The Somerville Plot 1583 might be a place to start, when John Somerville, Edward Arden and Francis Throckmorton lost their lives in a planned attempt to dethrone Queen Elizabeth and restore the Roman Catholic Church.  John Somerville was married to Margaret Throckmorton daughter of the marriage of Edward Arden and Mary Throckmorton, she being the daughter of Sir Robert Throckmorton of Coughton near Stratford upon Avon.

He was the eldest son of Sir Nicholas Throckmorton and Anne Carew.  Anne was the daughter of Sir Nicholas Carew, Master of the Horse, Companion to King Henry VIII, above, who grew up with Henry and was very close to him but lost his head in 1539.  He was a near cousin of Anne Boleyn and made the wrong call, with others, at a fraught time.

After Thomas Cromwell, it seems agent of this, lost his head the following year, King Henry had cause to regret Carew's loss.  As the Carew name was taken by the senior branch of the Throckmorton's, Queen Elizabeth had some sympathy with them, as long as they toed the line, which Francis did not.

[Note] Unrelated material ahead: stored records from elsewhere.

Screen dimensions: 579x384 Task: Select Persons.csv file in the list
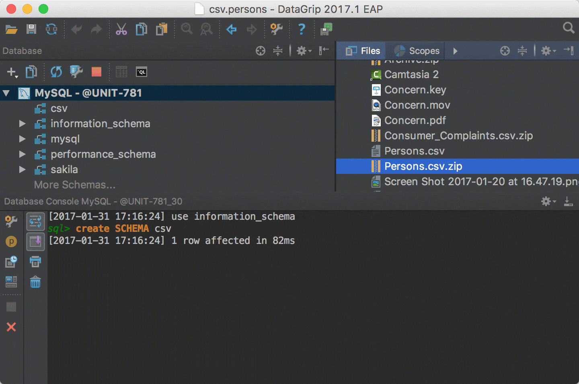point(414,151)
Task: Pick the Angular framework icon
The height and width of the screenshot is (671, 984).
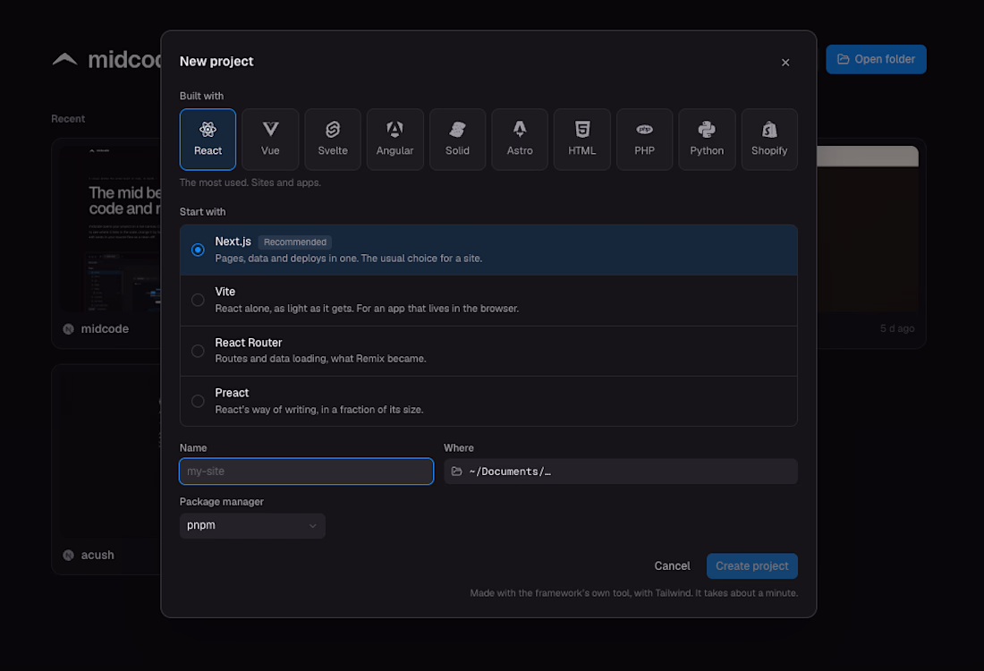Action: pos(394,130)
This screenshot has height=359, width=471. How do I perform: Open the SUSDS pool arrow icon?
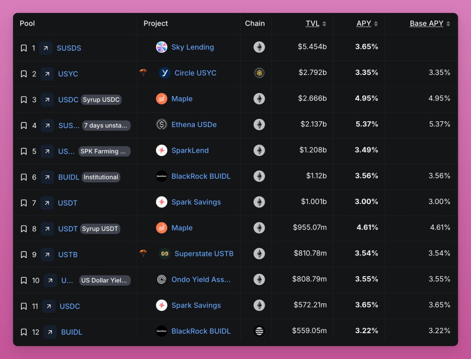46,48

Elizabeth (Bess) Throckmorton was a favoured Maid of Honour until she gave in to Sir Walter Raleigh and married in secret and found herself in the Tower as a kind of social housing.  Meanwhile, the John Somerville above, along with his brother who succeeded him Sir William, the close friend of The Bard were of Edstone in Wootton Wawen just north of Stratford.

This estate had come to the family with the marriage of their grandfather, Thomas Somerville  to Joan Aylesbury (also Ailesbury) daughter of John Aylesbury.  They were a leading family of gentry in Warwickshire ranked among the most senior in the Guild of Knowle emblazoning their coat of arms in the chapels.

They have long gone off the radar of our major families but not then.  Joan's uncle Ralph was the grandfather of William Aylesbury of Eastcote in Warwickshire and Holborn in London.  His son Thomas, who went on to high office was born in 1576 a little older than the bard.  William's marriage to Anne Poole of Sapperton in Gloucestershire brought connections to the Bridges, Whittington's and others.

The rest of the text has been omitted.